Please reproduce the lines of the records below from the one holding "Task: Open the Villarreal yellow badge" through the one holding "Screen dimensions: 1092x1092", inclusive, skipping all pictures.

*Provided material*.

-=-=-=-=-

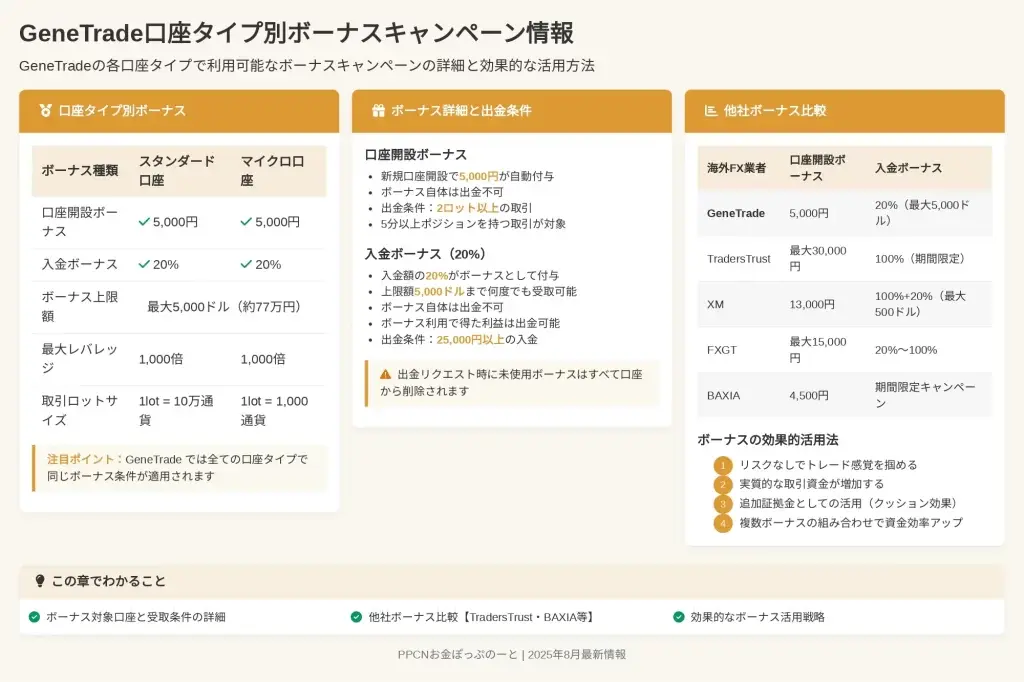1024x682 pixels.
Task: Click the GeneTrade row in comparison table
Action: (844, 213)
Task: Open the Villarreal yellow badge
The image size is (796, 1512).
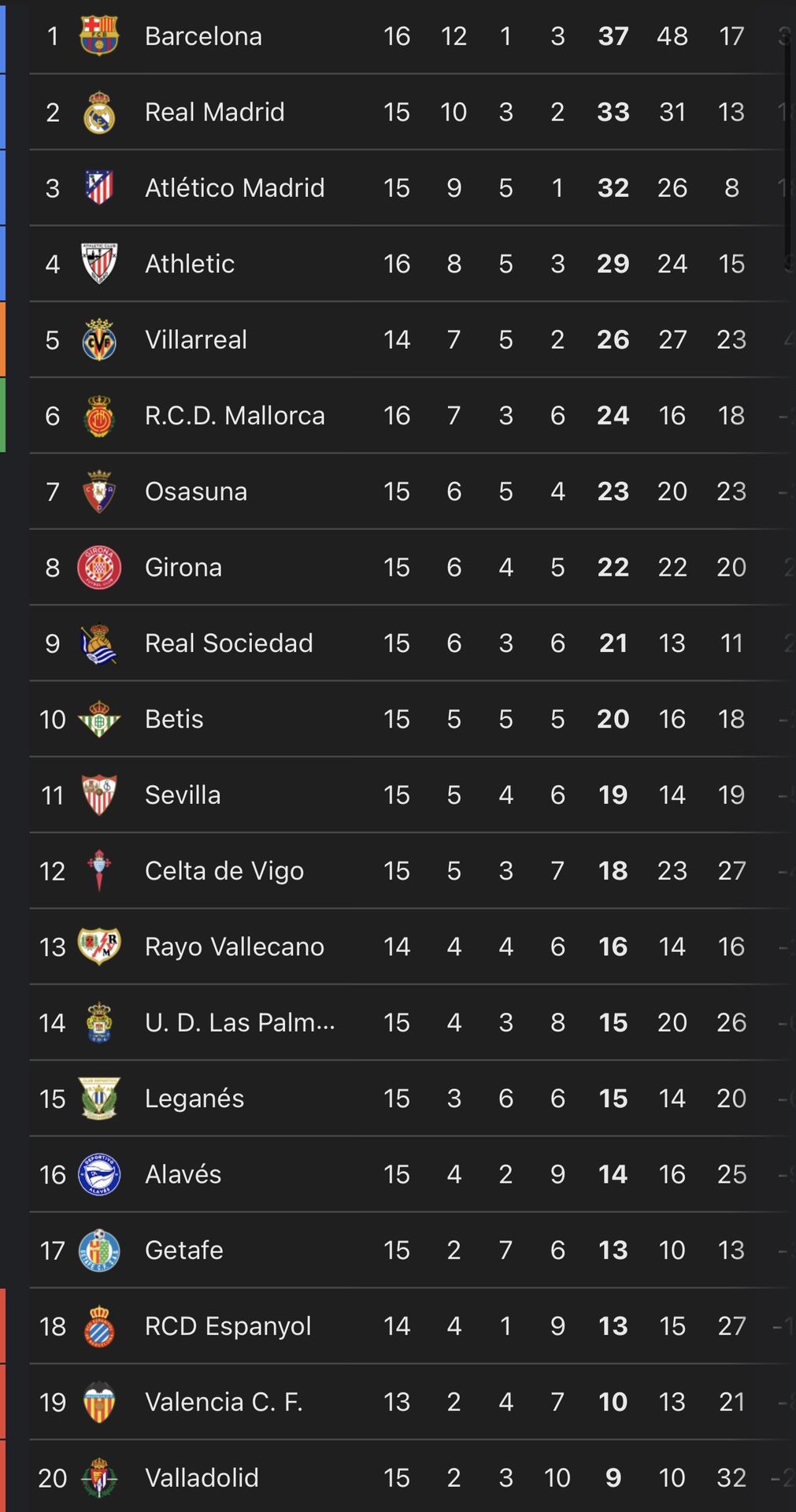Action: [x=99, y=339]
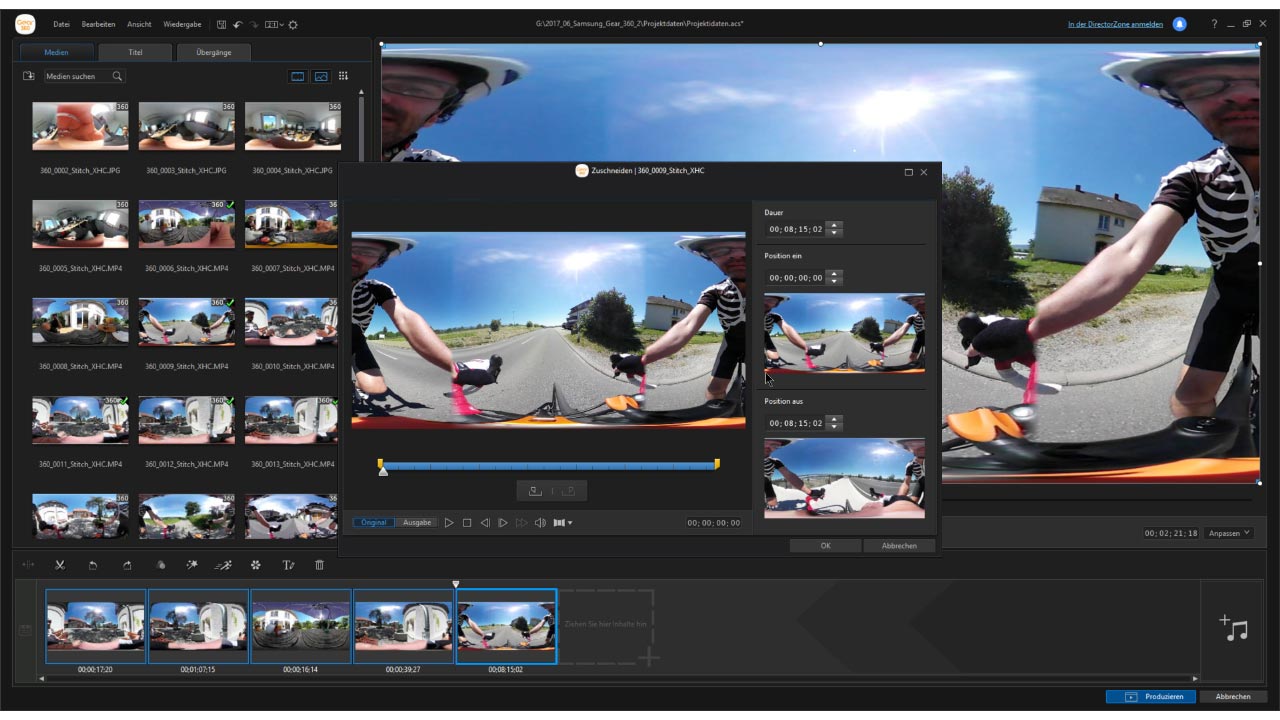1280x720 pixels.
Task: Click the title text editor icon
Action: [x=288, y=565]
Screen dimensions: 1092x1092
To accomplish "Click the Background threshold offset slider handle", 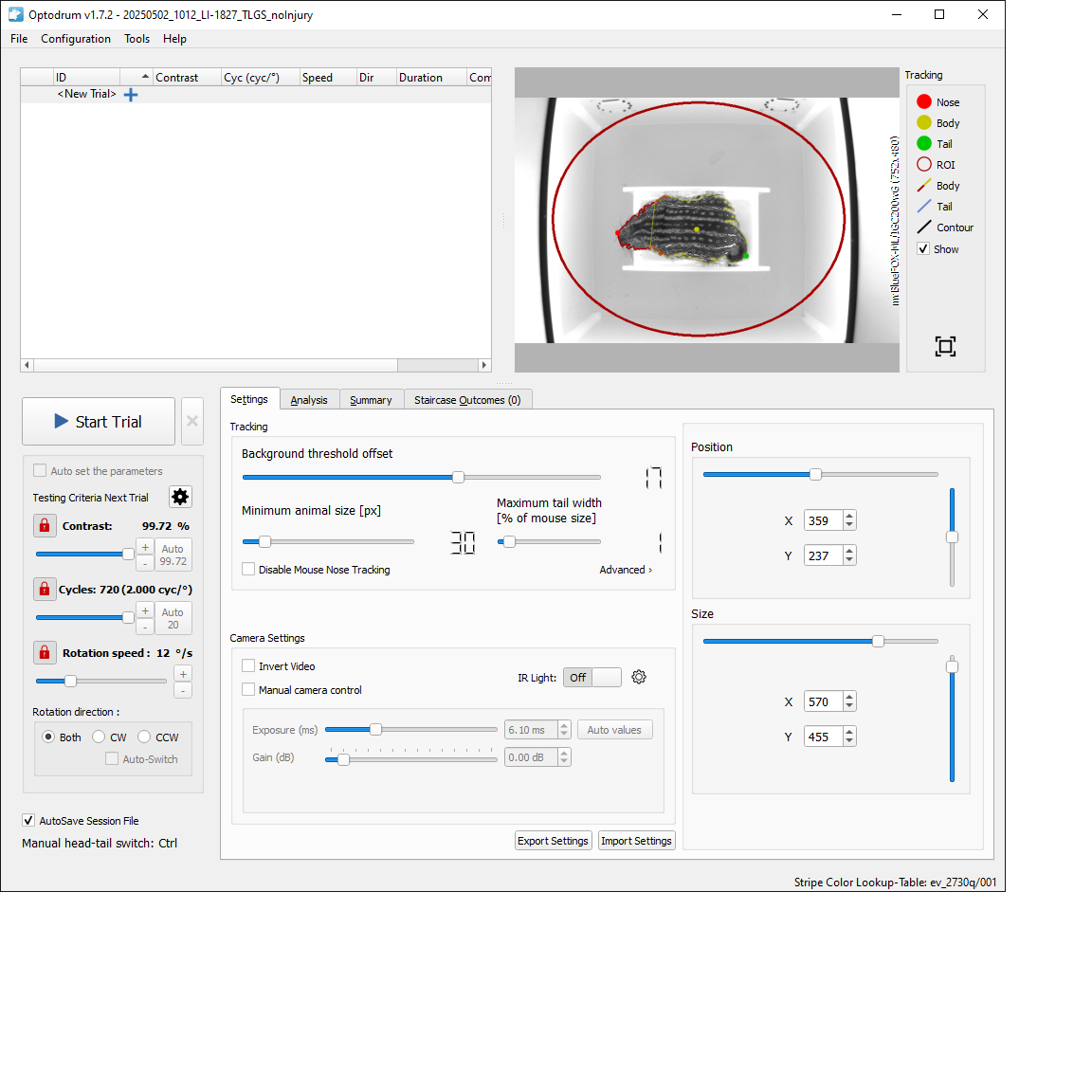I will [458, 477].
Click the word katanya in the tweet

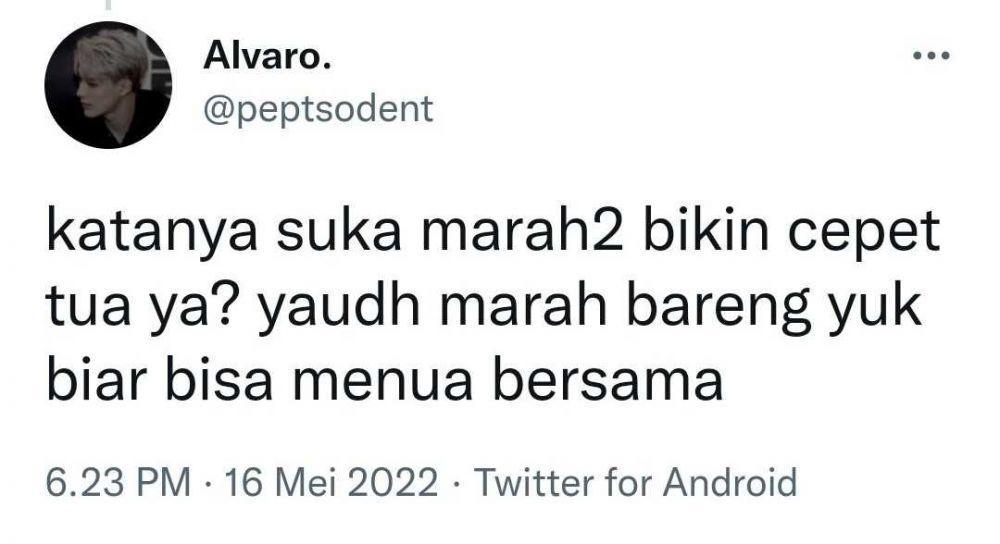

-=-=-=-=-

*Solution*.
Task: Open the Villarreal yellow badge
The image size is (796, 1512).
Action: [x=99, y=339]
1280x720 pixels.
Task: Click the title text editor icon
Action: [x=288, y=565]
Screen dimensions: 1092x1092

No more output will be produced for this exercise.